If You Send Personal Information to OPLIN
If you choose to provide us with personal information -- sending an e-mail to the OPLIN Director or other OPLIN staff members, or using the online contact form -- OPLIN uses that information only to respond to your message and to help get you the information you have requested.
OPLIN only shares the information you give it with other agencies or individuals who may be able to respond to your inquiry or as otherwise required by law. OPLIN does not create individual profiles with the information you provide, nor does it give that information to any private organizations. OPLIN does not collect information for commercial marketing.
All Information Subject to Open Record Laws
Information collected automatically on the OPLIN Web site, as well as e-mail sent to OPLIN, is generally subject to state open record laws except as provided by Ohio or federal law.

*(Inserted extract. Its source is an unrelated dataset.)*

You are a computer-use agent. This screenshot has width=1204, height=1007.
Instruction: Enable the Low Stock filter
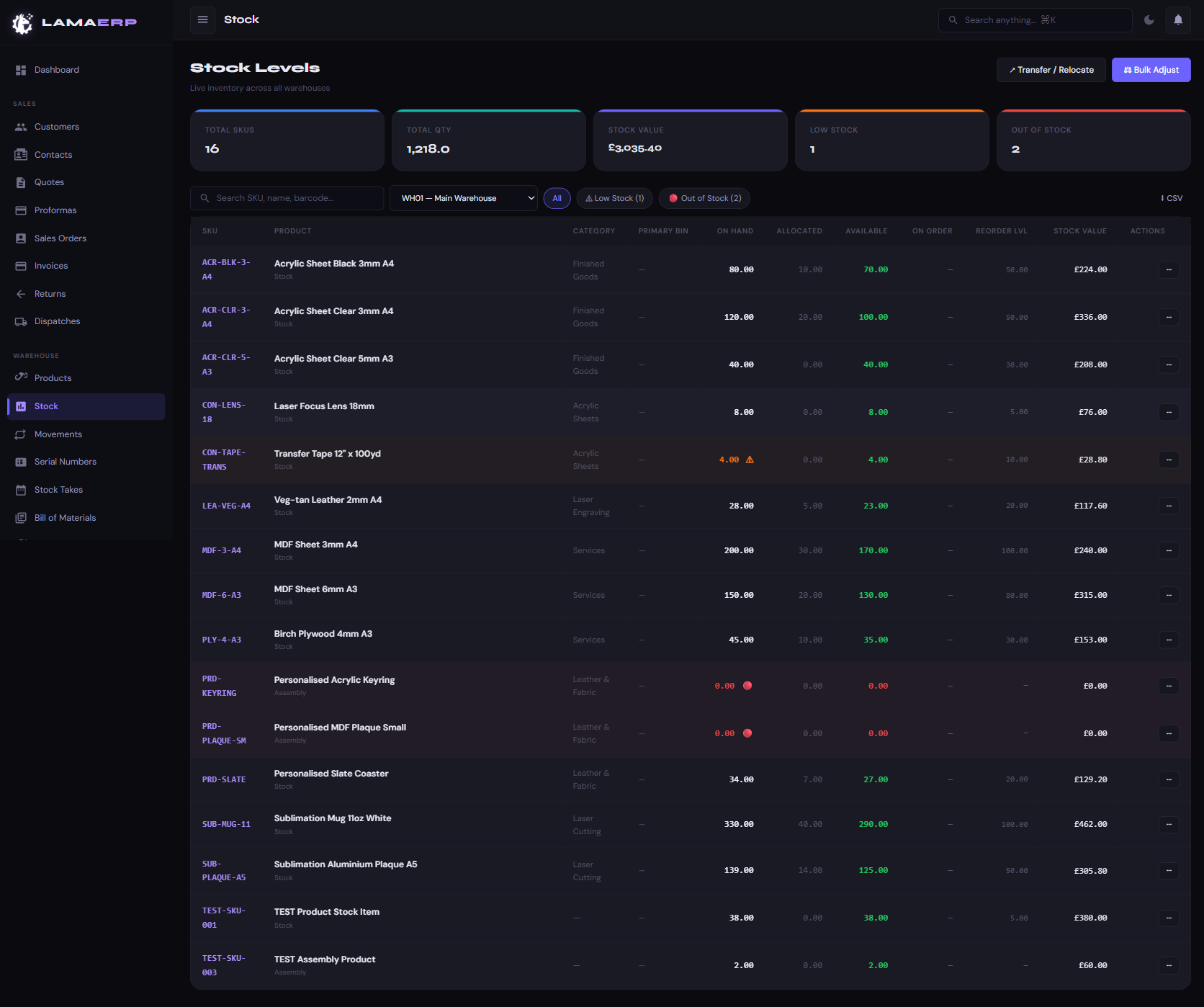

Receiving Information from OPLIN
Visitors to the Web site receive information from OPLIN only in response to their own requests.
Links to Other Sites
OPLIN does not supervise or control public-access workstations. Be aware that if you send personal information of any kind to any Web site from a public-access workstation, that information very well may remain in the cached files of that workstation and, therefore, open to discovery by other users.
Ohio Public Library Information Network
2323 W. Fifth Ave, Suite 130
Columbus, OH 43204
Phone: (614) 728-5252
OPLIN does not have an organizational policy on public access to OPLIN business records; instead, as an independent agency within the State Library of Ohio, it is governed by the State Library policy.